African great apes such as bonobos (Pan paniscus) and chimpanzees (Pan troglodytes) are known to use head gestures such as nodding, bowing and shaking to communicate with other group members, especially while playing.

However, this film suggests the head gestures in a negative context, for the first time. During the study conducted across six European zoos, they witnessed four individual bonobos shaking their heads in this way on 13 different occasions.

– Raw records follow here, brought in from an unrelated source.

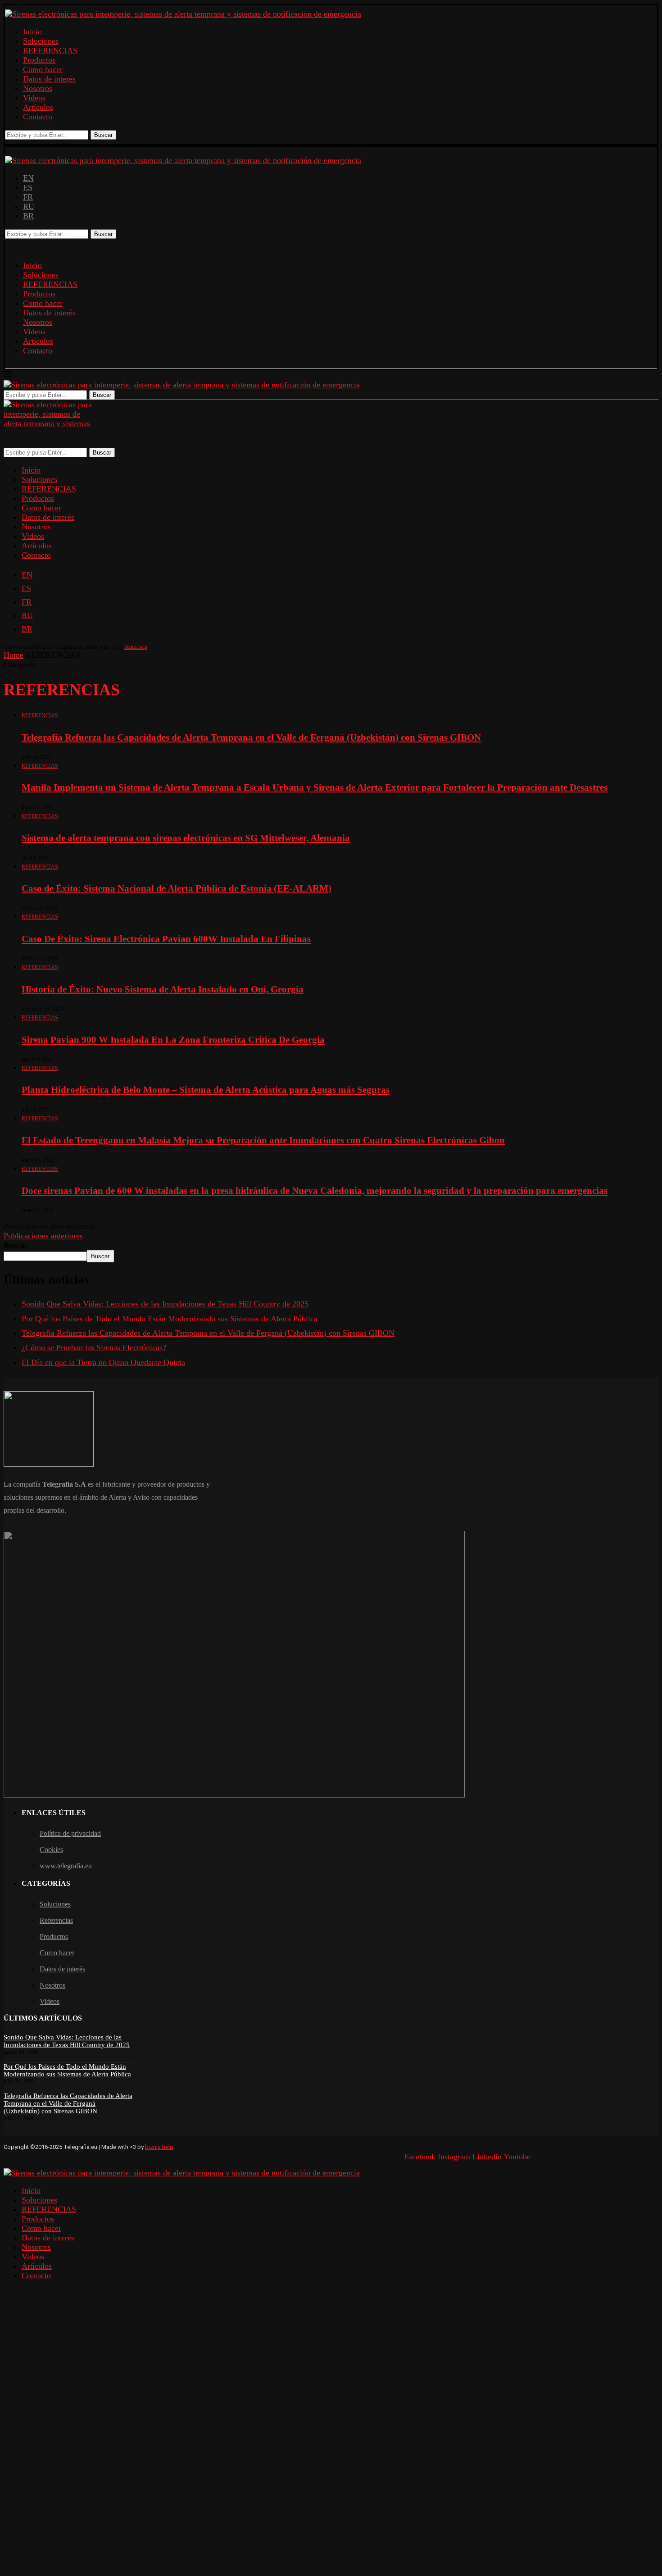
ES (27, 187)
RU (28, 206)
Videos (34, 97)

The scientists are attributing these gestures to the apparently tolerant, cooperative and egalitarian societies that bonobos live in, with their diffuse hierarchies and complex social structures.

Although not sure of the fact that the chimps definitely shake their heads to say no, scientists consider this solution to be most plausible. And if so, humans may possibly be hard wired to say no by shaking their heads.

However, as Schneider noted that head shaking is not always associated with the negative.

"In some cultures, e.g. Bulgaria, head-shaking can mean yes," she adds.